_TASK BRIEF_
Look for "home" in the listing below. Gather each line that contains it.

((

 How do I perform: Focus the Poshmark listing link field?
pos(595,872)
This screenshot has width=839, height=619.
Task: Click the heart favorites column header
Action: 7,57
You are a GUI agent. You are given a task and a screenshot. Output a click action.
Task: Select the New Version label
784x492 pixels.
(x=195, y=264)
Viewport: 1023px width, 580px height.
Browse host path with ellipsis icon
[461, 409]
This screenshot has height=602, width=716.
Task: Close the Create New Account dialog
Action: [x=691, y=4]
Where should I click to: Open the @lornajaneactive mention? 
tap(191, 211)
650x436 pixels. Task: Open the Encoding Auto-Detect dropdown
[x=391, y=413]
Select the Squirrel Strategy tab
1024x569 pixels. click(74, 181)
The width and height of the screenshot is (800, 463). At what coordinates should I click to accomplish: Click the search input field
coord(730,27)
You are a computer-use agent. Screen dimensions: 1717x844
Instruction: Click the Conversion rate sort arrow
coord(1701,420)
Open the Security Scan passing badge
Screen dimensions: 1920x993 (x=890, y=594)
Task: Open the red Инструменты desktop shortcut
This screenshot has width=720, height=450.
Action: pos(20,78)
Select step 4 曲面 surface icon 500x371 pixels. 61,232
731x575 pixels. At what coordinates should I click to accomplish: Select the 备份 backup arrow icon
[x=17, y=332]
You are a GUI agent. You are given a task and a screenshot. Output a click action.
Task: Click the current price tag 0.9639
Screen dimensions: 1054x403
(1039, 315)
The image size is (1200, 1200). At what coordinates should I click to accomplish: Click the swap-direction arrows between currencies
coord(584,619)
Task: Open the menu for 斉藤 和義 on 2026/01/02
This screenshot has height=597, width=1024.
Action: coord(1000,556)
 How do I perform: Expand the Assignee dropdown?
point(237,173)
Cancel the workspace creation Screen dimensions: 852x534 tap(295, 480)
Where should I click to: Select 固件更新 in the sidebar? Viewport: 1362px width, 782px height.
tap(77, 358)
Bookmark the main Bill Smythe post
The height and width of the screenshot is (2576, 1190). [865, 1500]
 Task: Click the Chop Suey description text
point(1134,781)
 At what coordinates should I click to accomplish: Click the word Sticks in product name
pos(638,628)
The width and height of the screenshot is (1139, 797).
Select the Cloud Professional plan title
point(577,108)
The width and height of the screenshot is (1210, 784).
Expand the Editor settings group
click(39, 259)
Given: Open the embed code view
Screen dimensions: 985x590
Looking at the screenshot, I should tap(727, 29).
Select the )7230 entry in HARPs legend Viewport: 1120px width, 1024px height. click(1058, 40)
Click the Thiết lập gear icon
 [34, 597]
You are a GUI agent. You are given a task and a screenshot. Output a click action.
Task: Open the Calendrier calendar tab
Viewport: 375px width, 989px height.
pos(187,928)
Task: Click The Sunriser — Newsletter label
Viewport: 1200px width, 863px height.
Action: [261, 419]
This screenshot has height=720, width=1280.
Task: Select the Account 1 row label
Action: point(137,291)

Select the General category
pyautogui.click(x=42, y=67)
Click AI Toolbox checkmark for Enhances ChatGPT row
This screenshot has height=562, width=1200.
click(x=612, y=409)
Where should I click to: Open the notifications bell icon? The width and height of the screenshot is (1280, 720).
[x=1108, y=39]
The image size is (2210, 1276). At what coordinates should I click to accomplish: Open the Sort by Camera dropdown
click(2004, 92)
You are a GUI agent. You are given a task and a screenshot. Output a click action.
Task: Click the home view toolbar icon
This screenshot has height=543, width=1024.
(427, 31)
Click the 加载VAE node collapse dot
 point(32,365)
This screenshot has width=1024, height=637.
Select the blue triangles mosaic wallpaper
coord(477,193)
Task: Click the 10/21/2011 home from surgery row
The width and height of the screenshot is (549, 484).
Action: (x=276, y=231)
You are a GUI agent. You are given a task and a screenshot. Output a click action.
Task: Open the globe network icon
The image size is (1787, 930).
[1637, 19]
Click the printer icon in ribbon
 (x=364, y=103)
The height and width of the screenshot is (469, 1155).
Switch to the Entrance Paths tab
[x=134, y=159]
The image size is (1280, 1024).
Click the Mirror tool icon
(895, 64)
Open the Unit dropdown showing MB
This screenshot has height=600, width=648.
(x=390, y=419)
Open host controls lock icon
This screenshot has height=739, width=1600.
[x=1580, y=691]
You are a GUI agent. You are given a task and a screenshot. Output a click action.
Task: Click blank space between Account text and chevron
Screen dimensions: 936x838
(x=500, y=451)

))

_EXERCISE RESULT_
Task: Click the home view toolbar icon
Task: Click the 10/21/2011 home from surgery row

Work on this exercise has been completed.